Chemi Shalev is disheartened to see Israeli leaders, especially on the country’s right wing, pushing “emigration to Israel as a Zionist antidote for the anti-Semitism and atmosphere of fear”:

[T]his instinctive reaction – perhaps Pavlovian is a better word – should give reason for pause and discomfort, even among the most ardent of Zionists. Because whether French Jews answer these calls by emigrating to Israel or whether they simply take the advice in principle and go somewhere else, in some ways this campaign is no more than blatant capitulation to terror. It gives its instigators a prize they could never have dreamed of: a frenzied flight of Jews, at best, or the complete elimination of Jewish presence in France, at worst. … Such a surrender, as Netanyahu regularly lectures the West, can only invigorate the Jihadists and spur them to adopt similar tactics in other European countries.
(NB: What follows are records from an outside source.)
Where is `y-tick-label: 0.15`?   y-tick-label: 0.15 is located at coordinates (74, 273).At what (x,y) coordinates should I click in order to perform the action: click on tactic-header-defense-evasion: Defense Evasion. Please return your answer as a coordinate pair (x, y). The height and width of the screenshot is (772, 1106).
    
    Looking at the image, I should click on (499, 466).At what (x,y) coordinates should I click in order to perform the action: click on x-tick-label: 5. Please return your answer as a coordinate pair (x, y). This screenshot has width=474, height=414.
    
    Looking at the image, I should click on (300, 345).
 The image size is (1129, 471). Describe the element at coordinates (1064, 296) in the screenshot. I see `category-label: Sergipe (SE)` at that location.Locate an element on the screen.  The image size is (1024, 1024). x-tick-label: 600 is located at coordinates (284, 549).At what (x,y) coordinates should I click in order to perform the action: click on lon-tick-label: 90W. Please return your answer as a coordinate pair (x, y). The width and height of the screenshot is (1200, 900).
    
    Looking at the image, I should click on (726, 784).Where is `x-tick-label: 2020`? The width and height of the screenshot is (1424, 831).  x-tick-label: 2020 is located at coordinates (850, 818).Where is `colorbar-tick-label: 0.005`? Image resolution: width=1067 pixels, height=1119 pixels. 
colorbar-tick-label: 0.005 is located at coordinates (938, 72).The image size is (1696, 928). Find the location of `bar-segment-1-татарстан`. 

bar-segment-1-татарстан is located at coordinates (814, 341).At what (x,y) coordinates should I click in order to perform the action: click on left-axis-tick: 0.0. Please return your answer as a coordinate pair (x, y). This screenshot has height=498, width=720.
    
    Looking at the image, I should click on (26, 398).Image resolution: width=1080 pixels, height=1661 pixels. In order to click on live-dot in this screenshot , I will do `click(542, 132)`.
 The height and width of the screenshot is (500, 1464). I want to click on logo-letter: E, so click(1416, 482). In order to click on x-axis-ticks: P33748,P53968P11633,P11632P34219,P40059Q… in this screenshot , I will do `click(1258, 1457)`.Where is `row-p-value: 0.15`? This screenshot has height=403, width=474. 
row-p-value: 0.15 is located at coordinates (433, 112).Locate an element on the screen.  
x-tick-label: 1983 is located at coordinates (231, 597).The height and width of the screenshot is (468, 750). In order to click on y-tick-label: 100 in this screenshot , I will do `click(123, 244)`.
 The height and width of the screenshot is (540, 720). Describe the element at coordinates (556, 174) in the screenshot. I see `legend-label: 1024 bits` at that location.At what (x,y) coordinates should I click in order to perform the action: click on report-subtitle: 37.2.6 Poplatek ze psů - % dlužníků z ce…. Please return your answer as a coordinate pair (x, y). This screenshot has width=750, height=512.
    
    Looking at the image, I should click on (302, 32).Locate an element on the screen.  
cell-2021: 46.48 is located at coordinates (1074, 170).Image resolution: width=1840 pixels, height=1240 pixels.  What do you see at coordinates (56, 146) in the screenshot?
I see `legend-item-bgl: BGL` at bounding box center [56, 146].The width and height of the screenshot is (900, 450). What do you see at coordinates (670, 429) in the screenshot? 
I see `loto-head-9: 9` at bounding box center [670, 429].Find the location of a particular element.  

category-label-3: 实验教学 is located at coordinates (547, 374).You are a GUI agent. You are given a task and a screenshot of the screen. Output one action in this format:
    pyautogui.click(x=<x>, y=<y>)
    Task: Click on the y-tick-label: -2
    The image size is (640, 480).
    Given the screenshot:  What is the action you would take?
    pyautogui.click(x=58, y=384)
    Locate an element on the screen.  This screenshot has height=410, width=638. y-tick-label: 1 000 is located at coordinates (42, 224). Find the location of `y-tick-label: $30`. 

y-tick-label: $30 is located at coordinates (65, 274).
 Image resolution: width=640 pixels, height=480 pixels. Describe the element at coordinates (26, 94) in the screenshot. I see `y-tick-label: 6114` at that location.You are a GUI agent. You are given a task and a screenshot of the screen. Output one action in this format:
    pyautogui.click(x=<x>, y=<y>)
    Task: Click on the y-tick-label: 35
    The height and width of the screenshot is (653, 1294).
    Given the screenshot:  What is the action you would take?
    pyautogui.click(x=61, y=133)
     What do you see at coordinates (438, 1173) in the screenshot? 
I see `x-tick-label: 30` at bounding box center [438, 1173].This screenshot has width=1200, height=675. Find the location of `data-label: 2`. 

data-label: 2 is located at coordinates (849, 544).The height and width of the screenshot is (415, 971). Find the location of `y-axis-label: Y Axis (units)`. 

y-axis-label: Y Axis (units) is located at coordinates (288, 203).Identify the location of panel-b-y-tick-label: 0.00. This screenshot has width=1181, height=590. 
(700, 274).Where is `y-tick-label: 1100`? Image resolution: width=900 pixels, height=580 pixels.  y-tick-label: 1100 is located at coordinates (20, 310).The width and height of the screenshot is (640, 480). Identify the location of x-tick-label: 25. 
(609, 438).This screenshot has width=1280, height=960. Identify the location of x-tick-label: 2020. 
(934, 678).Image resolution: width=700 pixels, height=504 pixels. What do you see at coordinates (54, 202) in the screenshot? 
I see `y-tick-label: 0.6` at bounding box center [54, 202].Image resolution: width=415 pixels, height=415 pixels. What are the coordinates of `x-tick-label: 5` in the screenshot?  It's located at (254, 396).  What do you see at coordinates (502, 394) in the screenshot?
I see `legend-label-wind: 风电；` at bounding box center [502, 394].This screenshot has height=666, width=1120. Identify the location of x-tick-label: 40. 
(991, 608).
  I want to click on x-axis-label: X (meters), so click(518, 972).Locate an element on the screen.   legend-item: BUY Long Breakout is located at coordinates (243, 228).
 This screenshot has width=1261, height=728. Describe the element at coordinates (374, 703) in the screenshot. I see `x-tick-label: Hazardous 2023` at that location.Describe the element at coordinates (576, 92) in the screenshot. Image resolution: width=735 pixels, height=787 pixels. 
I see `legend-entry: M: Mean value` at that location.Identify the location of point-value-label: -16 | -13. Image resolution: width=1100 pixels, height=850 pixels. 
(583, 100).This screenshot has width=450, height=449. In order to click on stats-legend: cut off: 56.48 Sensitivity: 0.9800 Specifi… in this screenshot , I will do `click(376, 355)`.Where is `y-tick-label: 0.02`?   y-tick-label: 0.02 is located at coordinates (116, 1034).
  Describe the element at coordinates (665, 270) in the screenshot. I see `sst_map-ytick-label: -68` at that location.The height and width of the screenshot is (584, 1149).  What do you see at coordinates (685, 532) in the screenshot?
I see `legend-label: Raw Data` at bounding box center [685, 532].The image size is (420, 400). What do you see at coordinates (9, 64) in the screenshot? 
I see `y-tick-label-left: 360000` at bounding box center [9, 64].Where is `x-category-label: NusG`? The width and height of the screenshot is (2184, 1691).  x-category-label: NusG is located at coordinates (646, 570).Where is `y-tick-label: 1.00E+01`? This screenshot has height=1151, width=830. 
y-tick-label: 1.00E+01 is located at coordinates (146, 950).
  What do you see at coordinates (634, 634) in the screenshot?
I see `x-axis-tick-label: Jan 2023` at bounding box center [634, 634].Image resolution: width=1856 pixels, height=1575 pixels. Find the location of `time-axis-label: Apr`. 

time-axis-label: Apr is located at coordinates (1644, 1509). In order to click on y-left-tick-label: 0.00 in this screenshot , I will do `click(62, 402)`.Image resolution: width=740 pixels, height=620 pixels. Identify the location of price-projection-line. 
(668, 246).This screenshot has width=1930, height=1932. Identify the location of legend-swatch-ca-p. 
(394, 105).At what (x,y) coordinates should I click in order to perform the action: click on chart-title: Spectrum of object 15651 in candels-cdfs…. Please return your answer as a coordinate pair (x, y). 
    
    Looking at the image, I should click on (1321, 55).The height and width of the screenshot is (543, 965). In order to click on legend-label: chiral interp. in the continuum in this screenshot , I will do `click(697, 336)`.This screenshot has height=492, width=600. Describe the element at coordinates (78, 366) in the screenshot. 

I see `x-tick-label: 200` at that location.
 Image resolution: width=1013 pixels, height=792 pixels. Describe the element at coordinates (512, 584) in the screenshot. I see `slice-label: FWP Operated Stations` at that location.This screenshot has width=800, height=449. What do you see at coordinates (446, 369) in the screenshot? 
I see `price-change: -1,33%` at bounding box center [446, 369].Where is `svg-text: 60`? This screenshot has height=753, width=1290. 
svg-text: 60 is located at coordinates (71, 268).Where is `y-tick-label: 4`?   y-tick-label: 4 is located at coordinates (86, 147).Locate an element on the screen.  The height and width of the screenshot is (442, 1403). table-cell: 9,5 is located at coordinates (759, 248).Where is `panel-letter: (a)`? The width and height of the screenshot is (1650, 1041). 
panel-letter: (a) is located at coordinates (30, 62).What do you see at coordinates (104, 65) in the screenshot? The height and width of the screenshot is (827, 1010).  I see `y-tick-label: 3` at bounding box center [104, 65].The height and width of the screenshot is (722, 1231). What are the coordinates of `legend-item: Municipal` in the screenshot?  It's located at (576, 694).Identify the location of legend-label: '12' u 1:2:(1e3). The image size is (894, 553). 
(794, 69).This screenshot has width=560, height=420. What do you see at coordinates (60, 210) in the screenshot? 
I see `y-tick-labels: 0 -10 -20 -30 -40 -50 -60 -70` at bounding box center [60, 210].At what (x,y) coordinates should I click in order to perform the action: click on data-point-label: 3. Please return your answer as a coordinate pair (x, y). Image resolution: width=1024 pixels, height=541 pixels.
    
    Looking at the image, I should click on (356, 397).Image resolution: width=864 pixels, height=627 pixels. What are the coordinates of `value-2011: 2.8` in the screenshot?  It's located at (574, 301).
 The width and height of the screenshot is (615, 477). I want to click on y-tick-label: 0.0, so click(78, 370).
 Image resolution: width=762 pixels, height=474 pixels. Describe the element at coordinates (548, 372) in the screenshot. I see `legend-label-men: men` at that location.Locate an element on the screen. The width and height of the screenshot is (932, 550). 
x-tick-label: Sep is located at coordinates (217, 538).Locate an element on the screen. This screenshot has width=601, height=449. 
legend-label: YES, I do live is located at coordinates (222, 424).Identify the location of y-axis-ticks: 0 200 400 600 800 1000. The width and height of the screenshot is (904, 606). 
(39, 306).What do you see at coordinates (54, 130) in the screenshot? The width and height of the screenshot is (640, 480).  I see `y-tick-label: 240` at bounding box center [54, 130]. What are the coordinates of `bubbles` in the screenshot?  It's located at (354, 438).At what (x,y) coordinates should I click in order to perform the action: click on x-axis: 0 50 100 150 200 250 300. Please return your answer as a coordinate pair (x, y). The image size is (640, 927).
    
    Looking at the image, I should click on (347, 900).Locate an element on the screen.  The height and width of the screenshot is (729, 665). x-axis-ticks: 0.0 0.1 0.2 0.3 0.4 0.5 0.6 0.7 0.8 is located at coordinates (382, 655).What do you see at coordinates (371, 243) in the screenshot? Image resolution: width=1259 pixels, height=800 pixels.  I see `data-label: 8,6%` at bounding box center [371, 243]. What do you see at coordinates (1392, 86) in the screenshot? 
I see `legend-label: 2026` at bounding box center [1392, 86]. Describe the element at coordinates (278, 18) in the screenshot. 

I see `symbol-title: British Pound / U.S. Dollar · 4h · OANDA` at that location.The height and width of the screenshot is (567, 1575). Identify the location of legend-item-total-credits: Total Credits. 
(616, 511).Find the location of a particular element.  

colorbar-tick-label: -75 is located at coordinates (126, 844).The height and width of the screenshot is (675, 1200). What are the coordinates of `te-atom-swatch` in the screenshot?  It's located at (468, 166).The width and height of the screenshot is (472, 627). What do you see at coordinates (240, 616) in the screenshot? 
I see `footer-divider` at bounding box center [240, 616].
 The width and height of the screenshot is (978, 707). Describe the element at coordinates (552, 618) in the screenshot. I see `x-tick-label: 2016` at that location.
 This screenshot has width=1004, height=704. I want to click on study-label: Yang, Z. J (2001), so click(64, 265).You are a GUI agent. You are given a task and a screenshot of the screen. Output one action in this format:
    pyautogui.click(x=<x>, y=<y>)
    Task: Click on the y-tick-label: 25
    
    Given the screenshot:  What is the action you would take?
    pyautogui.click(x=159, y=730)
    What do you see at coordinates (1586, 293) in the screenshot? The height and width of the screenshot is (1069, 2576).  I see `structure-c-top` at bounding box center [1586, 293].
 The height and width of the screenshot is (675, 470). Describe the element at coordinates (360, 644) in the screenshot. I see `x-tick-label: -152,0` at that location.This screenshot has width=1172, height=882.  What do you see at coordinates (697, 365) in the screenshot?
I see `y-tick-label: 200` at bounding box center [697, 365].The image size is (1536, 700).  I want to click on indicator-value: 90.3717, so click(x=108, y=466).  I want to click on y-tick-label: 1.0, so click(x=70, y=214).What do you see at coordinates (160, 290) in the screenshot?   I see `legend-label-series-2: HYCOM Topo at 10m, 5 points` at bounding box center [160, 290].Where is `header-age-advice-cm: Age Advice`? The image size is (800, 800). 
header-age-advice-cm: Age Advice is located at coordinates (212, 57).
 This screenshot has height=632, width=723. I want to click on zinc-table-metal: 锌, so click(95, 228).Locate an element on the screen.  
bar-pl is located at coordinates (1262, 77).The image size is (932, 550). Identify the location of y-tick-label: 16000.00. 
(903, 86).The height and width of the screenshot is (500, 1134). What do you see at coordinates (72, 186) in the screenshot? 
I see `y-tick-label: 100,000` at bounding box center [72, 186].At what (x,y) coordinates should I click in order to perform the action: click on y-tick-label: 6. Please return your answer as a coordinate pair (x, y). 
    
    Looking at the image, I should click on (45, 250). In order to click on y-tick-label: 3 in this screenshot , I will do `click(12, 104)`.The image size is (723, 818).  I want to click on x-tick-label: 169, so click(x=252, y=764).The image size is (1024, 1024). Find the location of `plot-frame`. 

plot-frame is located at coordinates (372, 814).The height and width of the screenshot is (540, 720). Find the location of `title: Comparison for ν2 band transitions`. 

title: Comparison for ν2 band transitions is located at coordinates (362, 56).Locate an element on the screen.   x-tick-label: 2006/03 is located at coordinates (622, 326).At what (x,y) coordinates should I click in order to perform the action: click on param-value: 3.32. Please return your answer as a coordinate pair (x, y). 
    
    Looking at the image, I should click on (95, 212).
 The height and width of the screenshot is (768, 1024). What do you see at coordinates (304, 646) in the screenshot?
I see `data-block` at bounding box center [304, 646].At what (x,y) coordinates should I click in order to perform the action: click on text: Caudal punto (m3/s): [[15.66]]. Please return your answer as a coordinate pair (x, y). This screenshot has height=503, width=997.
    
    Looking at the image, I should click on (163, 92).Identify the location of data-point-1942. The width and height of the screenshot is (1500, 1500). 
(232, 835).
Likewise, Brent Sasley argues that “the calls by many on the political right for French Jews to return ‘home‘ to Israel indicates a lack of interest in recognizing that the conditions that led to the emergence of Zionism have changed” – i.e., that 2015 is not 1933, and that the challenges Jews in Europe face today do not compare to the existential threats of the past:

At its emergence, Zionism was perceived by its leaders and adherents as a movement of no or little choice. Anti-Semitic persecution required a safe haven. At the same time, the belief that the Jews could never be a normal people so long as they lived among host societies and didn’t have their own state meant that national redemption was a necessary process, not an optional one. An effective conversation about Zionism can only begin if participants recognize that things have changed over time. While the events in France reinforce for some the notion that they haven’t, this is a misunderstanding of world, Jewish, and Israeli history.

Aliza Luft detects a different historical parallel, between the French Jews of the past and French Muslims today:

French protestors in the 1930s blamed Jews for their supposed capitalistic tendencies, for stealing jobs, for forcing French civilians out of the economy. Today, Muslims are stereotyped in France as stealing jobs and welfare, living off state benefits, and bringing down the country’s economy. French citizens who consider Muslims not really French see them as threatening to their material goods; as scapegoats for the country’s current economic woes.

(Photo: Children wave French flags from a window as French Interior Minister Bernard Cazeneuve visits the Jewish school in the Jewish quarter of the Marais district of Paris on January 12, 2015. Mr. Cazeneuve visited the area to inspect the deployment of thousands of troops and police to bolster security at “sensitive” sites including Jewish schools. By Dan Kitwood/Getty Images.)